Hello Experts, I need some ideas on how to manage relational data in hadoop.
requirements : 1. Replicate relational tables from one of our transactional system into hadoop. Some of the business users want to query near realtime data using hive
2. Multiple tables have to be joined to get the final result and each table will have updates, inserts, deletes captured every day.
I want to consolidate all the data in one data hub ( hadoop) and avoid any redundancy and provide near realtime reporting capability to end users directly on the base data set
How can I design and model relational data in hadoop ?
It is possible, but dependent on your actual approach not the best way to achieve the result.
The first options coming into my mind are:
But is it recommended to model this relational in hadoop/hive? It really depends on your requirements, but it is not the typical use case for a hadoop platform. I rather would go perhaps for another strategy, perhaps 'denormalizing' all your tables into text files, and then use hive, or maybe even go fo a Hbase table.

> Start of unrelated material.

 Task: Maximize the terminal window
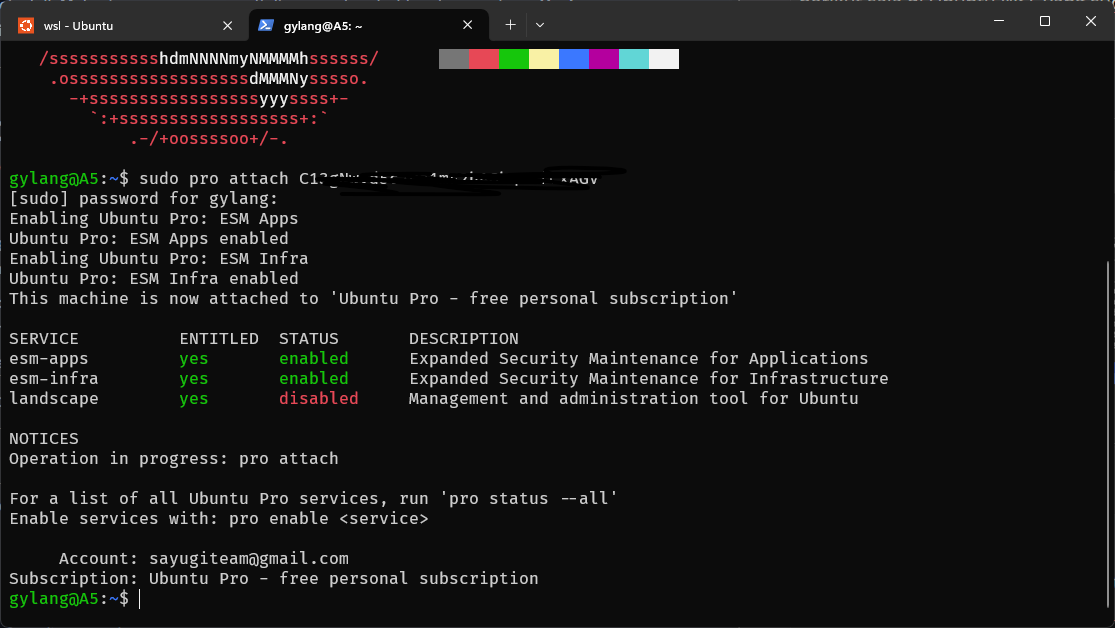click(1045, 20)

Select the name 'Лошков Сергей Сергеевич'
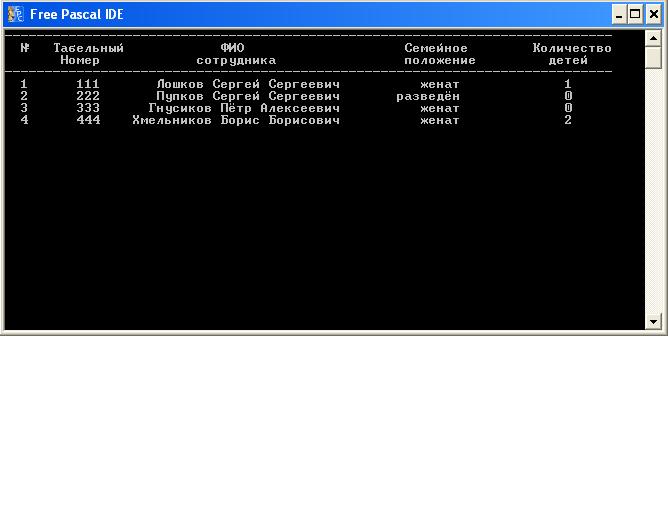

The issue with joins in a cluster is how the data is distributed across the nodes. If tableA is distributed by its PK and has a FK to tableB, which is also distributed by its PK, it might end up with Row1 of tableA to be joined to Row20 and Row45 of tableB, and Row1 of table A being on one node, rows 20 and 45 of tableB on two other nodes. Now the data needs to travel across the nodes in the cluster, which is increasing network traffic with the size of your cluster, not actually scaling well. And with hdfs it might be difficult to ensure the data is distributed in a fitting manner for your joins. This kind of issue is better handled with a SQL db in a cluster (i.e. Postgre).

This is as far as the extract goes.